Le cerveau révèle le risque de développer l’obésité

Les facteurs de risque d’obésité d’origine familiale sont associés à des modifications de la fonction cérébrale, révèle une étude menée au centre finlandais de TEP de Turku.

Les résultats montrent que la fonction des réseaux neuronaux régulant la satiété et l’appétit est altérée avant même qu’une personne ne développe une obésité.
L’obésité est un problème de santé qui prend de l’ampleur dans le monde entier, et de nouvelles interventions sont nécessaires pour la prévenir et la traiter. L’obésité est liée à des modifications de la sensibilité du cerveau à l’insuline et de la fonction des neurotransmetteurs. Ces changements peuvent expliquer l’augmentation de l’appétit et la suralimentation.
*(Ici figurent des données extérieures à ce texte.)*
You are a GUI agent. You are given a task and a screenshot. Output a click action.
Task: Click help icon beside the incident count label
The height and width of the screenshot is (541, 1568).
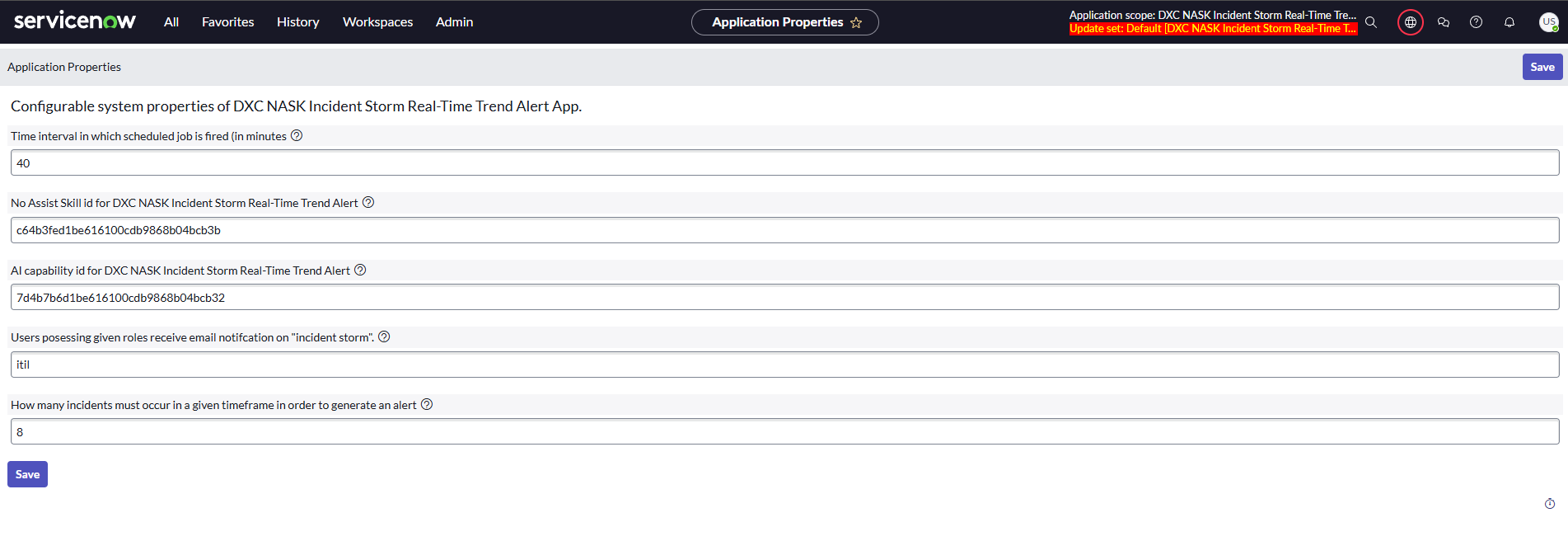427,405

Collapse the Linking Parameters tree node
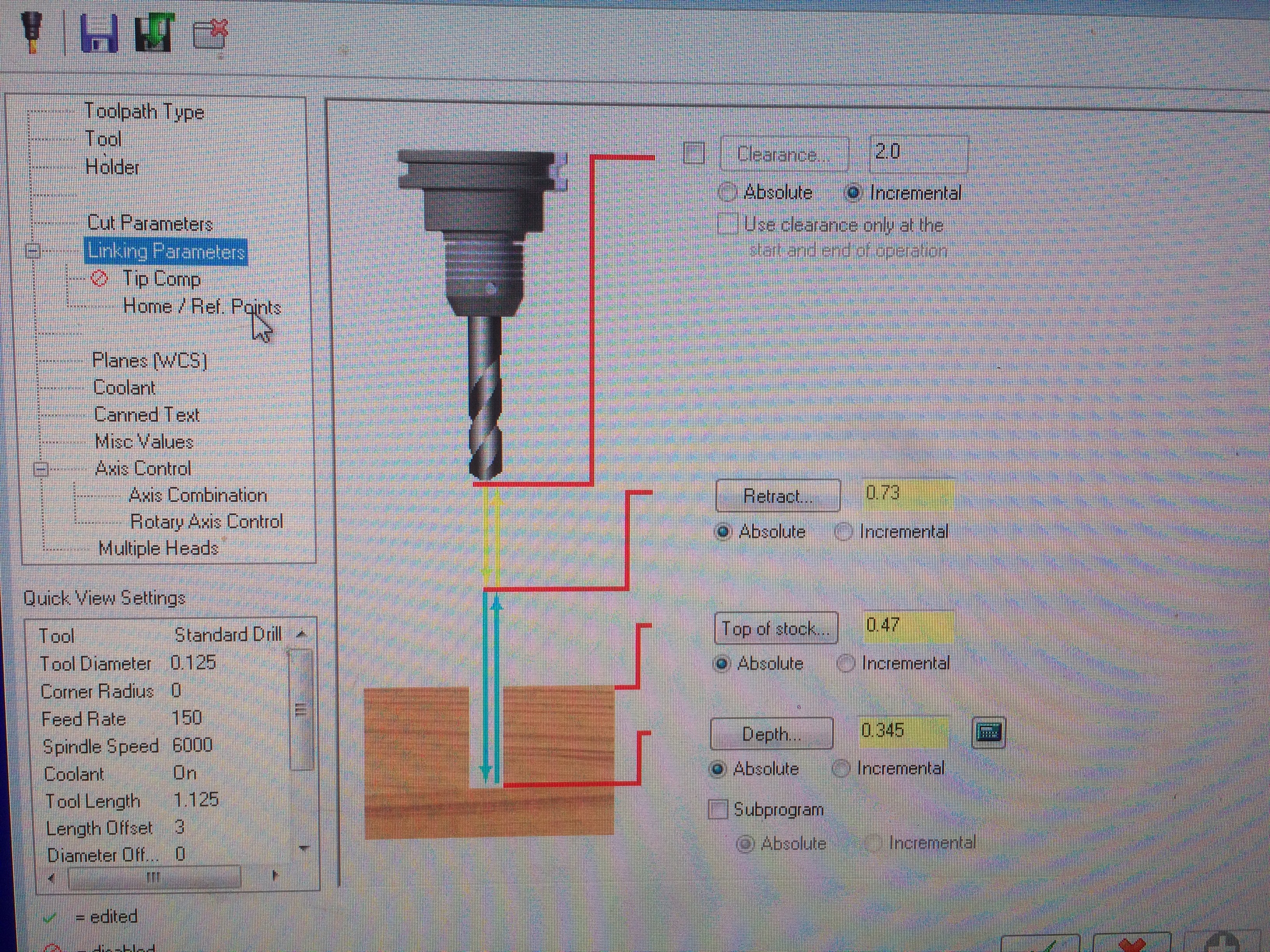tap(33, 251)
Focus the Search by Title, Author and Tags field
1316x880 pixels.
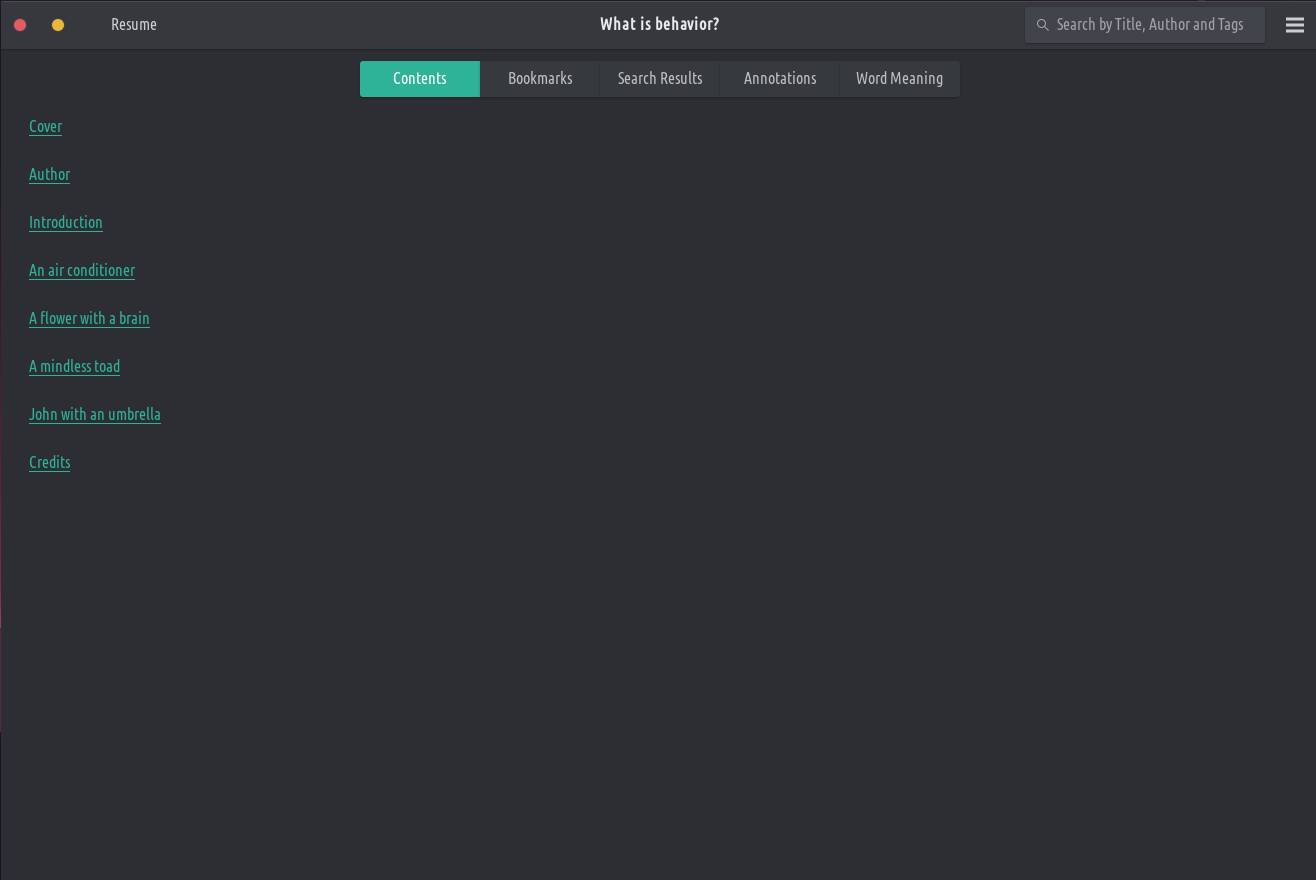(1150, 25)
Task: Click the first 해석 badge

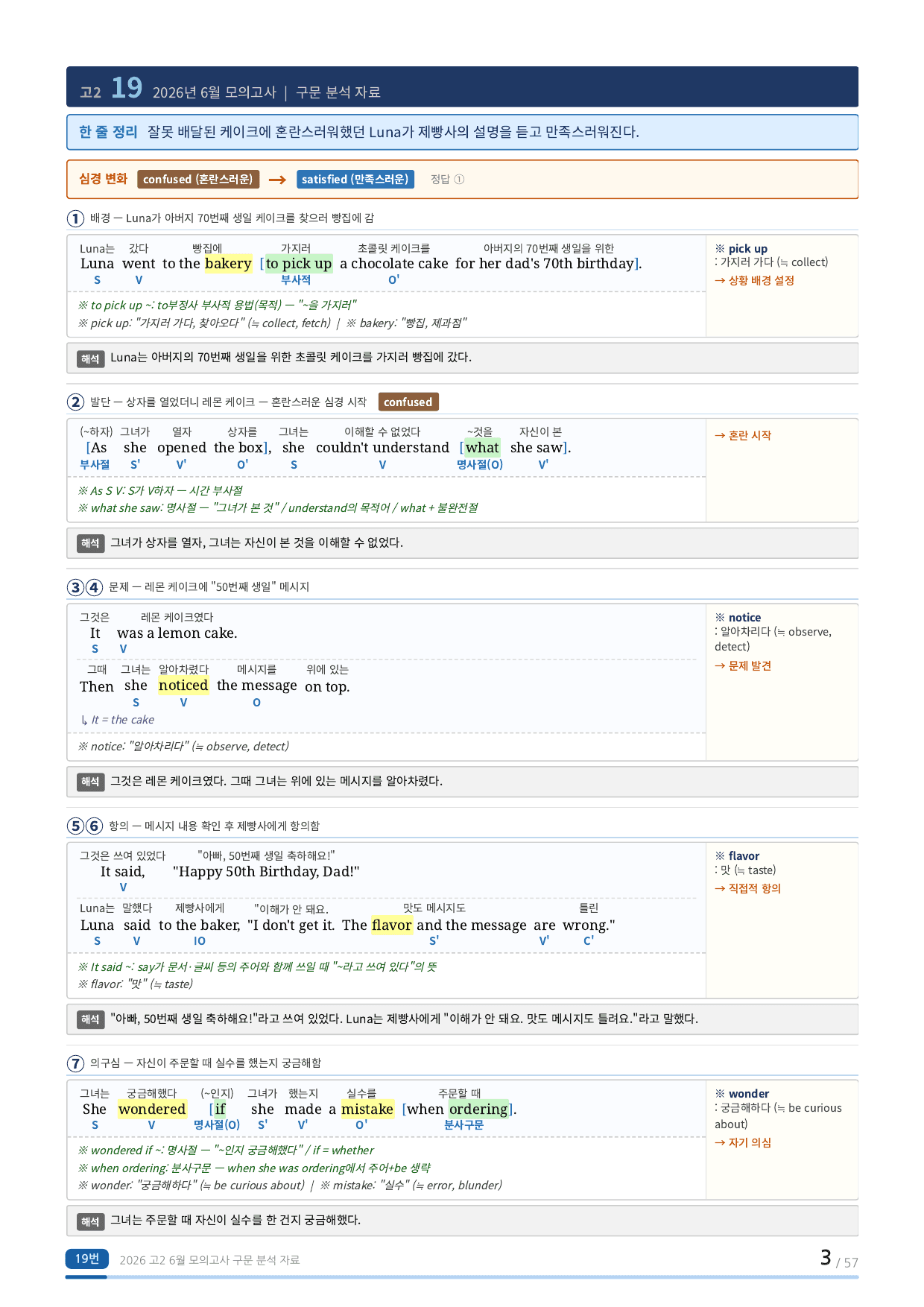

« Cependant, on n’a pas encore déterminé si ces changements sont visibles dans le cerveau avant même qu’une personne ne devienne obèse, et si ces changements augmentent le risque d’obésité future », explique Tatu Kantonen, doctorant au département de médecine clinique de l’université de Turku.
L’étude de Kantonen s’est penchée sur les changements survenus dans le cerveau lors de la préobésité en étudiant la fonction de l’insuline, des opioïdes et des cannabinoïdes par imagerie TEP. Les participants à l’étude étaient 41 jeunes hommes présentant un nombre variable de facteurs de risque d’obésité.
Les résultats ont montré que les facteurs de risque liés à la famille, tels que l’obésité ou le diabète des parents, étaient associés à une altération de la signalisation de l’insuline dans le cerveau du sujet ainsi qu’à une réduction de la fonction des systèmes opioïde et cannabioïde.
« Une perturbation des réseaux neuronaux contrôlant la satiété et l’appétit peut donc être observée déjà avant qu’une personne ne développe une obésité, et ces changements cérébraux sont liés aux facteurs de risque d’obésité liés à la famille. Ces résultats pourraient avoir des implications pour le développement d’interventions de prévention et de traitement de l’obésité. Ils montrent que le cerveau et le système nerveux central sont des cibles importantes dans le traitement de l’obésité », déclare M. Kantonen.